Re: [I18n]Re: Li18nux Locale Name Guideline Public Review

Pablo Saratxaga Tue, 22 Jan 2002 03:23:54 -0800

Kaixo!

I thing you misunderstood one of my comments:

On Tue, Jan 22, 2002 at 11:11:20AM +0100, Bram Moolenaar wrote:

> > > Locale names are always in ASCII and thus are indifferent to the current
> > > locale.
> > 
> > You are wrong.
> > uppercase(i) will give different results in English or Turkish locale.
> > same for lowercase(I).
> > Maybe those are the only two cases involving ascii letters; but that also
> > mean that if the name of a Turkish locale includes an 'i' the result may be
> > that it won't work as expected.
> 
> I don't know the uppercase() or lowercase() function.

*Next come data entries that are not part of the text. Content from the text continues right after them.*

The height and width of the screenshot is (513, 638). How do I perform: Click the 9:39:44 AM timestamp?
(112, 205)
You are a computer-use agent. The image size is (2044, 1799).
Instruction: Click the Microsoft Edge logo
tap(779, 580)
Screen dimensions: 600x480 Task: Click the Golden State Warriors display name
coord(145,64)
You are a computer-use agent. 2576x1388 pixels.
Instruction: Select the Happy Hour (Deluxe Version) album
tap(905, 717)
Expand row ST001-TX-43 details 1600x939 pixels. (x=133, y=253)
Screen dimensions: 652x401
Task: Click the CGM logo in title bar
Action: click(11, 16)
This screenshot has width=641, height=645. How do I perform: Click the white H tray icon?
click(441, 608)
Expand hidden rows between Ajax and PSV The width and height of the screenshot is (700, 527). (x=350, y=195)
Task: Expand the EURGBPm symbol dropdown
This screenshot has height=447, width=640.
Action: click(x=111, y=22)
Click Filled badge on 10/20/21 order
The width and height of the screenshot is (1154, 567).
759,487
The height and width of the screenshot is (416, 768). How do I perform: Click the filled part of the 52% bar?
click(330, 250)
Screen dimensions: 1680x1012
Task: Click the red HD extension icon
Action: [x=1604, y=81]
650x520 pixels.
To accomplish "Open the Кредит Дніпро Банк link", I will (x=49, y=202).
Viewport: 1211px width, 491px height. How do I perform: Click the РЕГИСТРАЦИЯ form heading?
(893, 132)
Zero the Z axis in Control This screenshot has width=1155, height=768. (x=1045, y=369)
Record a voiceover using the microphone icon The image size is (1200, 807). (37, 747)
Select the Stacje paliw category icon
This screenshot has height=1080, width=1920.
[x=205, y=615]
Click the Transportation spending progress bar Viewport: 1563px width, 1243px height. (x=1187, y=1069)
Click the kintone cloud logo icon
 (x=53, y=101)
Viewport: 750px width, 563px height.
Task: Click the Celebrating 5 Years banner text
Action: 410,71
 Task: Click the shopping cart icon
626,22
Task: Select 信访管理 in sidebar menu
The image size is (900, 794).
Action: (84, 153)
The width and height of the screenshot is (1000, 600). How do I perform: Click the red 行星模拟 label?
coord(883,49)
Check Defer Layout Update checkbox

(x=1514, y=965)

Or whatever they are named; I mean upercasing and lowercasing.

> It's very easy to
> change case without using the current locale, just using the ASCII
> characters.

But 'i' and 'I' *ARE* ascii characters; yet they behave in a locale dependent
way for upper casing and lowercasing.
ascii and "C" locale are not the same thing.

> I think it's obvious that the current locale should not
> apply to the locale name itself.

It is not obvious.
If the case insensitivness is implemented with standard functions, like
strcasecmp(), then the result will be dependent on the locale.
That means for example that setting  LANG=english while in "C"
will, work, then setting LANG=turkish while in english will work too;
but setting back LANG=english won't, as in Turkish 'i' and 'I' are not the
same letter with different case.

Try it; do a very simple program that does strcasecmp('i','I') and try it
in a Turkish locale.

> > The gains of having case insensitive locale naming are in practice
> > very small; and it may even introduce bugs and problems for Turkish
> > users (they already have too often problems due to the peculiar case
> > changing rules for dot and dotless i's).
> 
> If we treat the locale name as plain ASCII then this problem won't
> exist.

This problem has nothing to do with the charset encoding; it will be the
same even if you use EBCDIC.
The problem is not with the encoding, but with the notion of "case
insensitivness" itself. Simply the case pairs are not the same in all
locales; so, in order for it to work, you must implement a wrong case
insensitivness, not a real one, but one that is broken in Turkish locale;
creating user unfriendliness for users of Turkish locale.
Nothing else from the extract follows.